◆ TASK ITEM
Output exactly the lines below, starting with the line that has "The height and width of the screenshot is (800, 729)." and going on through the line that has "Click help icon next to Previsione", both included, and no other lines.

*** Opening EXERCISE MATERIALS ***

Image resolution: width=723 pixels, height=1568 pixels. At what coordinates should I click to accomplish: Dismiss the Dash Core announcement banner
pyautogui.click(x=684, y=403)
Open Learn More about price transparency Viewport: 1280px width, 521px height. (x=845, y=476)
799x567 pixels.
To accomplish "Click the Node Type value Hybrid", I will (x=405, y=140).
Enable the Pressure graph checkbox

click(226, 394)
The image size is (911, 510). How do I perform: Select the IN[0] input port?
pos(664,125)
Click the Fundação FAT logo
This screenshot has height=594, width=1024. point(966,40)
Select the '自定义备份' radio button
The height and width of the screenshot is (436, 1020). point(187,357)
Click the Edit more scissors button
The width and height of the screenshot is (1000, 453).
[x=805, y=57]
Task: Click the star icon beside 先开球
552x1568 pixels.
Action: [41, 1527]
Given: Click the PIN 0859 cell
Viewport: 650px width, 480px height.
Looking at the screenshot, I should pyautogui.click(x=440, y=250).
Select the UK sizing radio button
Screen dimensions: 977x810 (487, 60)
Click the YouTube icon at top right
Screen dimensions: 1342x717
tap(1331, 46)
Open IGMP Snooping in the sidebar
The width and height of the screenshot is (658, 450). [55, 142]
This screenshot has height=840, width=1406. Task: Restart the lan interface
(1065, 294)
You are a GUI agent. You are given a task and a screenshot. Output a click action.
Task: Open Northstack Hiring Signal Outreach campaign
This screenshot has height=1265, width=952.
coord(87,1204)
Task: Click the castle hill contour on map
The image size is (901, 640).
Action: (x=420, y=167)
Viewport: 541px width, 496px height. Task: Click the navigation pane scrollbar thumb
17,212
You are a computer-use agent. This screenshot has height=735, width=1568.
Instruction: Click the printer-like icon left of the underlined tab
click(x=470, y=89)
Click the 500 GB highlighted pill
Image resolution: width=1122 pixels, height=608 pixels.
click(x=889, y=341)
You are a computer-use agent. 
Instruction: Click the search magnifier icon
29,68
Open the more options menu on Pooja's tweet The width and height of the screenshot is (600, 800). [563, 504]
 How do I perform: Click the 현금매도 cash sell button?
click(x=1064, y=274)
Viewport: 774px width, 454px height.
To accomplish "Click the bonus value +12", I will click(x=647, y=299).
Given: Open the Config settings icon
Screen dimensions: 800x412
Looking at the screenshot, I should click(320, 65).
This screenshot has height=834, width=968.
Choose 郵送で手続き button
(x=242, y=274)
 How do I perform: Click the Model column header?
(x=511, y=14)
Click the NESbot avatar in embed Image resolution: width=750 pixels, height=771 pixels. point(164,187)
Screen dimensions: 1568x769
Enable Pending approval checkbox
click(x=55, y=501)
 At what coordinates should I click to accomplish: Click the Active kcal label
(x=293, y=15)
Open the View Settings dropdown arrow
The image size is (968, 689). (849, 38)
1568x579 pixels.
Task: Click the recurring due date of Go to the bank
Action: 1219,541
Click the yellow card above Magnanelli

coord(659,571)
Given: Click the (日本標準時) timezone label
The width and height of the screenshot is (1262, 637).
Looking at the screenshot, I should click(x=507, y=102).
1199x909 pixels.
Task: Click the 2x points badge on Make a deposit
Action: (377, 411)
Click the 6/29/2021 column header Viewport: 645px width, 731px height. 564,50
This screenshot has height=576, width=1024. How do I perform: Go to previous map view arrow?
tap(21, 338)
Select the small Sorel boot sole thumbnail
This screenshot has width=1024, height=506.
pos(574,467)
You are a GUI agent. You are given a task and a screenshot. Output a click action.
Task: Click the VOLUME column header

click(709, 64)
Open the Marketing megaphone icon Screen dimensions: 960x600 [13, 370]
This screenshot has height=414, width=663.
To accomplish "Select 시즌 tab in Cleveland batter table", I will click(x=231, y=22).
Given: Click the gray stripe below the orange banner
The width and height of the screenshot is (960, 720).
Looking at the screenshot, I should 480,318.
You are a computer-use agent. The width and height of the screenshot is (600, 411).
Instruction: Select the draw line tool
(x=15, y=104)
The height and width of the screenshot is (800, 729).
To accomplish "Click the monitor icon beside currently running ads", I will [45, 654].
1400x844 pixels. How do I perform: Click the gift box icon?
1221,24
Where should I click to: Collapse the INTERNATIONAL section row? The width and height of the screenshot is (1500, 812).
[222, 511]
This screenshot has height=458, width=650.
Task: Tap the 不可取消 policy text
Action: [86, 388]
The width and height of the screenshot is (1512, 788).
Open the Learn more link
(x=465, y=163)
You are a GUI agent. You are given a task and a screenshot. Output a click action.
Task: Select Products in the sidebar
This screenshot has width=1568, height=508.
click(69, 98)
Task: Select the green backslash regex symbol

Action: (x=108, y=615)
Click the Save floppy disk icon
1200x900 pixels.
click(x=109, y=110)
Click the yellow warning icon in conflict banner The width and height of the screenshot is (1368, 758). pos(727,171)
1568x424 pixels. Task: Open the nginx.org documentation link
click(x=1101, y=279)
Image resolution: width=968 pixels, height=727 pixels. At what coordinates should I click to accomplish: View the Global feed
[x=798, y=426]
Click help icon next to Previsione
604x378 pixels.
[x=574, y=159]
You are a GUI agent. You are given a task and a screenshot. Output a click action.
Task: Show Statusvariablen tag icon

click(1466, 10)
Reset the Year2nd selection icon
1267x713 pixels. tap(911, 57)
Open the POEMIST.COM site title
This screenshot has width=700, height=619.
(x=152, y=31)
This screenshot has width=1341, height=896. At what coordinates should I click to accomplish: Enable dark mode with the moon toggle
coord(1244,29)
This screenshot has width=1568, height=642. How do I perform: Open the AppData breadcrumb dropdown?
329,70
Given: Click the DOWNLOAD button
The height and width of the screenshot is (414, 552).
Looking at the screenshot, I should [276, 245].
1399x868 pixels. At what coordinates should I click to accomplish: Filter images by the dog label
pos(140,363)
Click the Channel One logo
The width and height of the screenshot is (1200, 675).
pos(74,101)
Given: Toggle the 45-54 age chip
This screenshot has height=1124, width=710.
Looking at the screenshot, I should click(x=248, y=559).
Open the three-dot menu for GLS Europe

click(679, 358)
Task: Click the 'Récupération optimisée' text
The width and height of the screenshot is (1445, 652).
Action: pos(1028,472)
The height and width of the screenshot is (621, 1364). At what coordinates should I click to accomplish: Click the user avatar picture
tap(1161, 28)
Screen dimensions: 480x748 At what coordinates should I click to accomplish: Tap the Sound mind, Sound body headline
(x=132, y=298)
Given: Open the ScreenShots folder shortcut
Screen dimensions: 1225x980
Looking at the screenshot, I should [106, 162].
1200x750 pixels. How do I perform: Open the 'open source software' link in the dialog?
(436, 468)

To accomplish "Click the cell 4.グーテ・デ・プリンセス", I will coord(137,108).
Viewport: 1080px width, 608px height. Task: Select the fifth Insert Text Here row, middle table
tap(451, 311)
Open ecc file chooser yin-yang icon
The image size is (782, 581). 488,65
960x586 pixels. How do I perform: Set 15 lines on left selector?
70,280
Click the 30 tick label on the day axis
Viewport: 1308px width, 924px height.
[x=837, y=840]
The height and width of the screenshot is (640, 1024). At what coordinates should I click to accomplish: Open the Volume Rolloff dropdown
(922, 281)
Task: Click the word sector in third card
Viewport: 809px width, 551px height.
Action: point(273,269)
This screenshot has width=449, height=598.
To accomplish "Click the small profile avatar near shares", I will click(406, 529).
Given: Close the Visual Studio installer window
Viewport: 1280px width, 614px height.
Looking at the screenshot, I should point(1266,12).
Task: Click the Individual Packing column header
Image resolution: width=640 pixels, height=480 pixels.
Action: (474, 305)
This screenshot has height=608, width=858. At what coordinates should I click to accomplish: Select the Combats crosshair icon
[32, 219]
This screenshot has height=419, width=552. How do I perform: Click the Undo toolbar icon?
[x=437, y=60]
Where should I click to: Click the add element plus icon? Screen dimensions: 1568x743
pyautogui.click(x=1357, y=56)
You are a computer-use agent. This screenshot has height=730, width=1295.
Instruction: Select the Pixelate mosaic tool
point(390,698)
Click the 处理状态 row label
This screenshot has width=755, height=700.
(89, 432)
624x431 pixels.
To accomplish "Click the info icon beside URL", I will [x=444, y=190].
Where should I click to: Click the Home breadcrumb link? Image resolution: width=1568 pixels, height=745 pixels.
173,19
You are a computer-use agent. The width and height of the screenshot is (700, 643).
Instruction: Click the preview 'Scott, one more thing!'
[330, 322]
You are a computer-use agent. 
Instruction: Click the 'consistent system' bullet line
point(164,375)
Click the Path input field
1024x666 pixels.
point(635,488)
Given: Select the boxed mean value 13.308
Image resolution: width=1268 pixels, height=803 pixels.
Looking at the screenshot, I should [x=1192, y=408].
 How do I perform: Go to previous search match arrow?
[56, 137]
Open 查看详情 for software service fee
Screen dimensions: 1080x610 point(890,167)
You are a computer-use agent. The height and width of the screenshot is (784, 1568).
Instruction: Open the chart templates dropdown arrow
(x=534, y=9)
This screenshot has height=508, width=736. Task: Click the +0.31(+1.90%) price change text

*** Closing EXERCISE MATERIALS ***

◆ YOUR RESPONSE
The height and width of the screenshot is (800, 729).
To accomplish "Click the monitor icon beside currently running ads", I will [45, 654].
1400x844 pixels. How do I perform: Click the gift box icon?
1221,24
Where should I click to: Collapse the INTERNATIONAL section row? The width and height of the screenshot is (1500, 812).
[222, 511]
This screenshot has height=458, width=650.
Task: Tap the 不可取消 policy text
Action: [86, 388]
The width and height of the screenshot is (1512, 788).
Open the Learn more link
(x=465, y=163)
You are a GUI agent. You are given a task and a screenshot. Output a click action.
Task: Select Products in the sidebar
This screenshot has width=1568, height=508.
click(69, 98)
Task: Select the green backslash regex symbol

Action: (x=108, y=615)
Click the Save floppy disk icon
1200x900 pixels.
click(x=109, y=110)
Click the yellow warning icon in conflict banner The width and height of the screenshot is (1368, 758). pos(727,171)
1568x424 pixels. Task: Open the nginx.org documentation link
click(x=1101, y=279)
Image resolution: width=968 pixels, height=727 pixels. At what coordinates should I click to accomplish: View the Global feed
[x=798, y=426]
Click help icon next to Previsione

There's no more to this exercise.